Apart from a feisty hand from Premier Weatherill, there was the case of a botched campaign from a tentative Liberal opposition.
But my belief is, Abbott cost the Libs their chance in this tight, tight election with his contemptuous attitude toward SA workers at Holdens. I do not think people here will think they have been”liberated”when their jobs are gone and they have to deal with whatever butchery Abbott will get to perform on the social security system.
What personally alarmed me, was the continuing sequence of stories concerningthe NSW jihad against public housing tenants, though: the latest came today from the Illawarra Mercury, with news of up to $150 per week rent rises for public housing
I am so fed up with the Tory contempt for ordinary people, typified on Lateline tonight by one Josh Freudenberg .
Stephen Lewandowsky writes about how the acts of cyber bullying, trolling and other nefarious activities can disrupt scientific advancements.
Rog, I wonder if the reactionary modernists are not more to be pitied than hated, “know they what they do?”.
@rog
The article is disturbing in its substantiated allegations and implications. I mean this in the sense that I fully support the scientists and authors. What is more disturbing are the replies; all denialist, all science-rejecting, all scientist hating, all pitiless, remorseless and without sympathy or empathy for the scientists who are just people doing their job properly. It shows what a tsunami of hatred is directed towards anyone who unearths objective evidence that there might be a few problems with the B.A.U. (Business as Usual) consensus. We really have entered the age of Endarkenment with the unleashing of these forces.
The Geneva Initiative presents a well thought-out and comprehensive proposal for a two-state solution to the Israeli-Palestinian conflict.
Ian Lustick and Tariq Ali, in contrast, argue for a one-state solution.
Jerome Slater defends the two-state option against Lustick, as do two Israeli peace activists.
What is clear is that advocacy of one-state solutions is (a) becoming increasingly decoupled from any kind of positive program to improve the human and political rights, and the human predicament, of the Palestinians for several decades to come; and (b) is gambling on some kind of “eucatastrophe” at some unspecified time down the track (“probably by the end of this century” says Ali) under regional and global political conditions that nobody can realistically predict.

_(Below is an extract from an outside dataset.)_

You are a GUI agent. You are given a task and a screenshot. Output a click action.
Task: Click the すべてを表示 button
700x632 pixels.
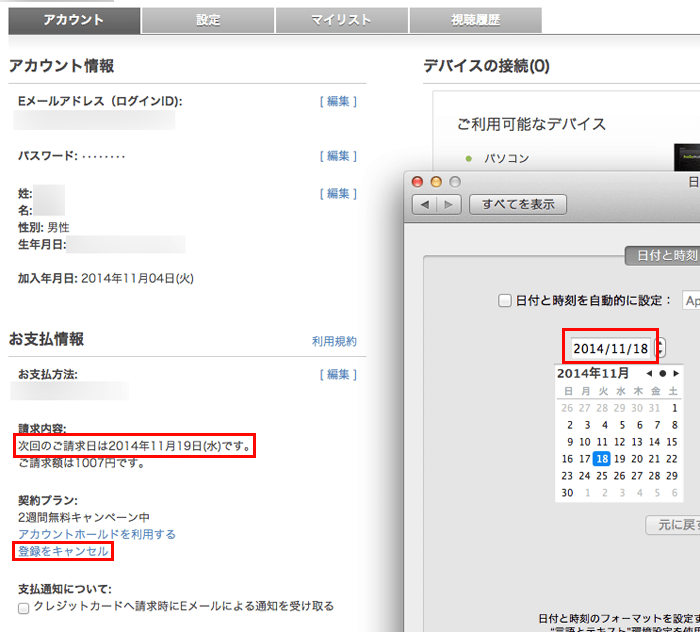pos(518,205)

Just another example of why I detest the ALP:
ALP fans would have no idea that under the PNG constitution they have human rights and that pursuant to section 57 a Court can initiate its own proceedings to ensure those rights are protected. Their constitution extends to everyone in PNG, not only to citizens.
Justice Cannings is running an inquiry and the Australian Government has had a hand in trying to shut it down.
I also note that Tony Blair has just received about US$6million to ensure that US companies have a stranglehold on the supply of energy in Africa.
No wonder “they” “hate us for our freedom and democracy”. I’m not that keen on our “freedom and democracy” either.